Optimizing matrix multiplication is not only a theoretical challenge but also critical for real-world performance, especially in resource-constrained environments such as low-power processors—an area at the heart of this research project.
Visual Timeline
Figure 1. Timeline of major advances in reducing the exponent of matrix multiplication (omega, ω). Each step represents a new upper bound, marking significant milestones in computational complexity theory.
Historical Table of Key Results
| Year | Omega Bound | Authors | Reference |
|---|---|---|---|
| 1969 | 2.8074 | Volker Strassen | Numerische Mathematik |
| 1978 | 2.7960 | Victor Pan | IEEE FOCS |
| 1979 | 2.7800 | Dario Bini, Massimo Capovani, Felice Romani | Linear Algebra Appl. |
| 1981 | 2.5220 | Arnold Schönhage | SIAM J. Comput. |
| 1981 | 2.5170 | Felice Romani | SIAM J. Comput. |
| 1981 | 2.4960 | Don Coppersmith, Shmuel Winograd | IEEE STOC |
| 1986 | 2.4790 | Volker Strassen | Numerische Mathematik |
| 1990 | 2.3755 | Don Coppersmith, Shmuel Winograd | J. Symb.
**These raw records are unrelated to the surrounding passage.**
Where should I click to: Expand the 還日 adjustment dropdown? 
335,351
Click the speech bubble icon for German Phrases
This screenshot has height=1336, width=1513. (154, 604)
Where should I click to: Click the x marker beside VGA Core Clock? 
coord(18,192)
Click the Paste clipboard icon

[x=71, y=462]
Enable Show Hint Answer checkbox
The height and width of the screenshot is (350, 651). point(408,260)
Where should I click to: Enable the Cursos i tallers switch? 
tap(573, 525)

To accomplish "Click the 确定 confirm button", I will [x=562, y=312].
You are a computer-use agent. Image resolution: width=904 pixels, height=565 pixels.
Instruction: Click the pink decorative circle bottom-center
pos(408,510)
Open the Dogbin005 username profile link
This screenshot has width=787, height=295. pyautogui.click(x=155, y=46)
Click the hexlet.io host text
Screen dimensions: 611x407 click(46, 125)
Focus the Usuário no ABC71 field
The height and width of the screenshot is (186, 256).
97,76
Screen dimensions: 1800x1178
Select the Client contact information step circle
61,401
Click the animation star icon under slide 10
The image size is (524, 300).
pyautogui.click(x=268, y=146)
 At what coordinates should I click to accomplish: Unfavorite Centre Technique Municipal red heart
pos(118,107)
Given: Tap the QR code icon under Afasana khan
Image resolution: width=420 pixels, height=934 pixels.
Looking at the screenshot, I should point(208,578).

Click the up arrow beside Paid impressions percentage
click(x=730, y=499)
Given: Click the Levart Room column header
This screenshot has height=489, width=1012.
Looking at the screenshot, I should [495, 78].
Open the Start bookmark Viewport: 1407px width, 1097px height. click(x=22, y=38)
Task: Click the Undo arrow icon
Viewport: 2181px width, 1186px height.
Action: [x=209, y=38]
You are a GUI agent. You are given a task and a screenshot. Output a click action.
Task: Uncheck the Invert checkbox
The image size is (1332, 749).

Comput. |
| 2010 | 2.3737 | Andrew Stothers | Thesis |
| 2012 | 2.3729 | Virginia Vassilevska Williams | STOC |
| 2014 | 2.3728639 | François Le Gall | arXiv |
| 2020 | 2.3728596 | Joshua Alman, Virginia Vassilevska Williams | arXiv |
| 2022 | 2.3718660 | Ran Duan, Zeyu Wu, Chi Zhou | arXiv |
| 2024 | 2.3715520 | Virginia Vassilevska Williams, Zhixian Xu, Kai Xu, Chi Zhou | arXiv |
| 2024 | 2.3713390 | Joshua Alman, Ran Duan, Virginia Vassilevska Williams, Zhixian Xu, Kai Xu, Chi Zhou | arXiv |
This timeline and table summarize more than fifty years of ongoing advances in one of theoretical computer science’s most fundamental questions, providing the context for this project’s focus on practical, energy-efficient computation.